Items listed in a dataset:
· · ·

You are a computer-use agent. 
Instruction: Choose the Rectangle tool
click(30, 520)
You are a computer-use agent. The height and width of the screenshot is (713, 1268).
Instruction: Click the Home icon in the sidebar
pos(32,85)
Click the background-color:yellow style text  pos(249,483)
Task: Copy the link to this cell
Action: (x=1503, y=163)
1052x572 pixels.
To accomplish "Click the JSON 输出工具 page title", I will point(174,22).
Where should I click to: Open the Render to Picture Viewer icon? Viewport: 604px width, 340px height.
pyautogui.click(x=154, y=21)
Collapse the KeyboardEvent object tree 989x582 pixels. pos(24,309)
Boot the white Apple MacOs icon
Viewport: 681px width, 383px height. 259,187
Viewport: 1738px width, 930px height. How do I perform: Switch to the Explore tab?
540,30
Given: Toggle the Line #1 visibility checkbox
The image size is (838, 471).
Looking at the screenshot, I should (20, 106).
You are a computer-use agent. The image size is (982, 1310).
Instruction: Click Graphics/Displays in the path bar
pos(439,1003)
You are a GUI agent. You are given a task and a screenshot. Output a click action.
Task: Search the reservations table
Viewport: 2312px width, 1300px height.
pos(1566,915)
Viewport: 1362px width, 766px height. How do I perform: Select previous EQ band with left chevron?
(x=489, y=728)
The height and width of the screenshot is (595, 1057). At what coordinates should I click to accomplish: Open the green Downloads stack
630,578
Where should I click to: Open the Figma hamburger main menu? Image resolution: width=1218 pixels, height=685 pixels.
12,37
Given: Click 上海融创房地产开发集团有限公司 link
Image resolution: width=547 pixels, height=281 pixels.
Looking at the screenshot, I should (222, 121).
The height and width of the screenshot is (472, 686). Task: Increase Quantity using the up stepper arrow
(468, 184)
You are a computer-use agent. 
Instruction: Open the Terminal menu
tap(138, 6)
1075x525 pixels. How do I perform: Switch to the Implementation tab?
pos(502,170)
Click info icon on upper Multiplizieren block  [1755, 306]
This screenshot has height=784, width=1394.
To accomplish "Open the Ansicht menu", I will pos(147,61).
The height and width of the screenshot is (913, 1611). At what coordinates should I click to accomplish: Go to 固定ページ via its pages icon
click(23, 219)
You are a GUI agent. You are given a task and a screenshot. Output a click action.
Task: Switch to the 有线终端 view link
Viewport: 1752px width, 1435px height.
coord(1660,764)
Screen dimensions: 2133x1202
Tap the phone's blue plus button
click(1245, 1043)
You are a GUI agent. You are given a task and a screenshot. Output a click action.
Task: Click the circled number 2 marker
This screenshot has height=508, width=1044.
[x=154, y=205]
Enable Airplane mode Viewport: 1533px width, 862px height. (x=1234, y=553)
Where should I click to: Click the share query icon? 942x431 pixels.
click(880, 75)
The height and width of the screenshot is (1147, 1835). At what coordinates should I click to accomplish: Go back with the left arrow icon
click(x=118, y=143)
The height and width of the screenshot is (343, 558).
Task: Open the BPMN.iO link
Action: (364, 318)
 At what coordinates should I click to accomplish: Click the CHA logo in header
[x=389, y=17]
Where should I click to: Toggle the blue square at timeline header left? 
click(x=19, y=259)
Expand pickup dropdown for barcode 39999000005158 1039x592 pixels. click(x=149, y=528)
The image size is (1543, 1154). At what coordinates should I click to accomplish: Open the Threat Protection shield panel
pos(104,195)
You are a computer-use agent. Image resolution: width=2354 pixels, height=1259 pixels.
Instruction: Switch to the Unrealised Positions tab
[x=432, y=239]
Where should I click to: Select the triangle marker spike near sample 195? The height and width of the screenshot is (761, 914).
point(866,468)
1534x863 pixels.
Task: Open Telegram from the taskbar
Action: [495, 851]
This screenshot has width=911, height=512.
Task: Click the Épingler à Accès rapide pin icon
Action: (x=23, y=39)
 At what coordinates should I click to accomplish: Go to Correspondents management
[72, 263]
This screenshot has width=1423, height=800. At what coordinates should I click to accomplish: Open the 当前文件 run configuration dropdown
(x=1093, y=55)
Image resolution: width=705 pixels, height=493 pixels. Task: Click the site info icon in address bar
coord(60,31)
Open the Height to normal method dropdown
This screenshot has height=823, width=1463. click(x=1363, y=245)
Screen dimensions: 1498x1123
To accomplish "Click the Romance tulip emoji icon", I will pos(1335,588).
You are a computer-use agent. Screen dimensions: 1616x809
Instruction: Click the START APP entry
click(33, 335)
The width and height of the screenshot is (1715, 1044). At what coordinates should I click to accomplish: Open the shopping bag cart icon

· · ·

→ **ASSIGNMENT**: Please copy out each line of the data in which the word "dimensions" occurs.

→ **WRITTEN ANSWER**:
Screen dimensions: 2133x1202
Screen dimensions: 1498x1123
You are a computer-use agent. Screen dimensions: 1616x809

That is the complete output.